Job => Rewrite the records from the start through the line containing "Looking at the", substituting "Window" for every "Viewport" and leaving everything else unchanged.

BEGIN Information supplied

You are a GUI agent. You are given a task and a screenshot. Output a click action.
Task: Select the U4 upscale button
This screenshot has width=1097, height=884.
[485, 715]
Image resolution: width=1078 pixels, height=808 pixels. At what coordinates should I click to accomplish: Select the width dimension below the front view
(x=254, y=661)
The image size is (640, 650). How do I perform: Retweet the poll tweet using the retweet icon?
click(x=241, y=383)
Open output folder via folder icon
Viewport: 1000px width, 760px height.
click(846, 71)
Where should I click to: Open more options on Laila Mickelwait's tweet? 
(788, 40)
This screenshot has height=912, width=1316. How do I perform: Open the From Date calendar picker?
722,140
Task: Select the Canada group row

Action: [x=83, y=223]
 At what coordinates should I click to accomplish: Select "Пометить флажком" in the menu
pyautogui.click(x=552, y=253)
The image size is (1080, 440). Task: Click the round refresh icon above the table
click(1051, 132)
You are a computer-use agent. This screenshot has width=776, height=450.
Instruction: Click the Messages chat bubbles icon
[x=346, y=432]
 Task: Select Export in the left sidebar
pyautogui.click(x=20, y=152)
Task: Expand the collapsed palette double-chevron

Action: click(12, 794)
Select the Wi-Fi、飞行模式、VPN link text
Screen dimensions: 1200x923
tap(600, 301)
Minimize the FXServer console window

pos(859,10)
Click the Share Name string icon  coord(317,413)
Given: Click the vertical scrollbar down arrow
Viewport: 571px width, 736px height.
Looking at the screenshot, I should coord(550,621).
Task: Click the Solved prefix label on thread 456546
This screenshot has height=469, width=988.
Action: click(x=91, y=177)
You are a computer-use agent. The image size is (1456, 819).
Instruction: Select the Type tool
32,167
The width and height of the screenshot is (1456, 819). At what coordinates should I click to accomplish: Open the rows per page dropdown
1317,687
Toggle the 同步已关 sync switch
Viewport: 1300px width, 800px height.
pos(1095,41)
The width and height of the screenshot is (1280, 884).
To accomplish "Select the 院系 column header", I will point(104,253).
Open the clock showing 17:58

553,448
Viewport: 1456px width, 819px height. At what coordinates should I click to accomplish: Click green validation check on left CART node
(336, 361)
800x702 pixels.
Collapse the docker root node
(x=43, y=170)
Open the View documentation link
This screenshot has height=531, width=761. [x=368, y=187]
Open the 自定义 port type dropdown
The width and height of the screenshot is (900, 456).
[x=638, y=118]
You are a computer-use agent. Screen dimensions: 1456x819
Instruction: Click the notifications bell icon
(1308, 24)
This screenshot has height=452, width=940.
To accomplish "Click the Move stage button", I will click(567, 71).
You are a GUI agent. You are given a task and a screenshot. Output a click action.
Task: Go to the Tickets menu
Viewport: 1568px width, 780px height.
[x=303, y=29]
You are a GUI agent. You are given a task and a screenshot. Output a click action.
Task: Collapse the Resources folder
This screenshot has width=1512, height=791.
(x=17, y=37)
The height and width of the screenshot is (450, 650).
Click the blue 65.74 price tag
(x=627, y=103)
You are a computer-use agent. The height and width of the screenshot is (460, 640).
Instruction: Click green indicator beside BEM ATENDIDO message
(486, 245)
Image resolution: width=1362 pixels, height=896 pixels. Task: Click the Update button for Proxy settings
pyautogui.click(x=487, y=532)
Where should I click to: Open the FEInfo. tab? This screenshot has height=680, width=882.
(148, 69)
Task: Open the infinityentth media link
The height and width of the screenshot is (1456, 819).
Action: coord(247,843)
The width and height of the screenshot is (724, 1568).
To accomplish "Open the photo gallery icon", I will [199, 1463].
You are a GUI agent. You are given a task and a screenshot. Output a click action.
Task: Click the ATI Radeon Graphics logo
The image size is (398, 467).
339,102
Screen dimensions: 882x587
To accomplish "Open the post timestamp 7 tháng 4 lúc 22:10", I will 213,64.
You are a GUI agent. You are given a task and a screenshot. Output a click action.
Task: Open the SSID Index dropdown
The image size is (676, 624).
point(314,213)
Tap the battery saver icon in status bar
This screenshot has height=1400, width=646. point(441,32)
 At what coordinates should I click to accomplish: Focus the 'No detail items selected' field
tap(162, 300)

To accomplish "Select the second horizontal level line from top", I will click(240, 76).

END Information supplied

Output of the task =>
You are a GUI agent. You are given a task and a screenshot. Output a click action.
Task: Select the U4 upscale button
This screenshot has width=1097, height=884.
[485, 715]
Image resolution: width=1078 pixels, height=808 pixels. At what coordinates should I click to accomplish: Select the width dimension below the front view
(x=254, y=661)
The image size is (640, 650). How do I perform: Retweet the poll tweet using the retweet icon?
click(x=241, y=383)
Open output folder via folder icon
Window: 1000px width, 760px height.
click(846, 71)
Where should I click to: Open more options on Laila Mickelwait's tweet? 
(788, 40)
This screenshot has height=912, width=1316. How do I perform: Open the From Date calendar picker?
722,140
Task: Select the Canada group row

Action: [x=83, y=223]
 At what coordinates should I click to accomplish: Select "Пометить флажком" in the menu
pyautogui.click(x=552, y=253)
The image size is (1080, 440). Task: Click the round refresh icon above the table
click(1051, 132)
You are a computer-use agent. This screenshot has width=776, height=450.
Instruction: Click the Messages chat bubbles icon
[x=346, y=432]
 Task: Select Export in the left sidebar
pyautogui.click(x=20, y=152)
Task: Expand the collapsed palette double-chevron

Action: click(12, 794)
Select the Wi-Fi、飞行模式、VPN link text
Screen dimensions: 1200x923
tap(600, 301)
Minimize the FXServer console window

pos(859,10)
Click the Share Name string icon  coord(317,413)
Given: Click the vertical scrollbar down arrow
Window: 571px width, 736px height.
Looking at the screenshot, I should coord(550,621).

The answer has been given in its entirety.